2,4,5-Trichlorophenol is expected to be less reactive towards the hydroxyl radical than are the dichlorophenols. Therefore, using the rate constants for the reactions of the hydroxyl radical with 2,3- and 2,4-dichlorophenol (Atkinson, 1989), the gas phase reaction with hydroxyl radicals is expected to lead to a half-life of at least 7 days (Atkinson, 1995).
2,4,5-Trichlorophenol emissions are not reported from stationary sources in California under the AB 2588 program. It is also not listed in the California Air Pollution Control Officers Association Air Toxics "Hot Spots" Program Revised 1992 Risk Assessment Guidelines as having health values (cancer or non-cancer) for use in risk assessments (CAPCOA, 1993).
The probable routes of human exposure to 2,4,5-trichlorophenol are inhalation, ingestion, and dermal contact (U.S. EPA, 1994a).
Non-Cancer: 2,4,5-Trichlorophenol is an eye and respiratory system irritant upon acute exposure in humans. No information is available on the chronic effects of exposure to 2,4,5-trichlorophenol in humans. In one study, rats chronically exposed to 2,4,5-trichlorophenol in their diet were observed to develop slight degenerative changes in the liver and kidneys (U.S. EPA, 1994a).

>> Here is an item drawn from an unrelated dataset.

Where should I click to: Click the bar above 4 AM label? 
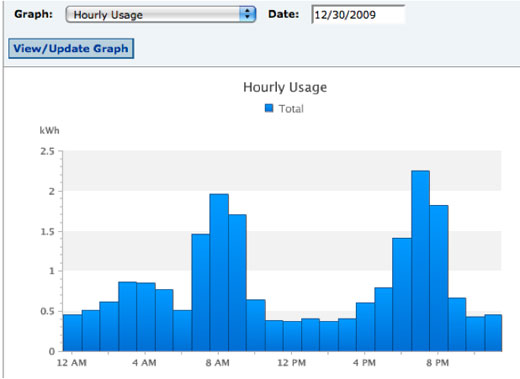tap(146, 317)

The U.S. EPA has not established a Reference Concentration (RfC) for 2,4,5-trichlorophenol, but has set an oral Reference Dose (RfD) of 0.1 milligrams per kilogram per day based on liver and kidney pathology in rats. The U.S. EPA estimates that consumption of this dose or less, over a lifetime, would not likely result in the occurrence of chronic, non-cancer effects (U.S. EPA, 1994a).
No information is available on adverse reproductive or developmental effects of 2,4,5-trichlorophenol in humans. No birth defects were observed in several studies of mice exposed by gavage to 2,4,5-trichlorophenol. In one study, a reduction in litter size was reported. No changes in fetal or maternal parameters were noted in rats exposed to 2,4,5-trichlorophenol by injection (U.S. EPA, 1994a).
Cancer: No information is available on the carcinogenic effects of 2,4,5-trichlorophenol in humans. The U.S. EPA has classified 2,4,5-trichlorophenol as Group D: Not classifiable as to human carcinogenicity due to inadequate human and animal data (U.S. EPA, 1994a). The International Agency for Research on Cancer (IARC) has classified 2,4,5-trichlorophenol as Group 2B: Possible human carcinogen based on limited animal evidence (IARC, 1987a).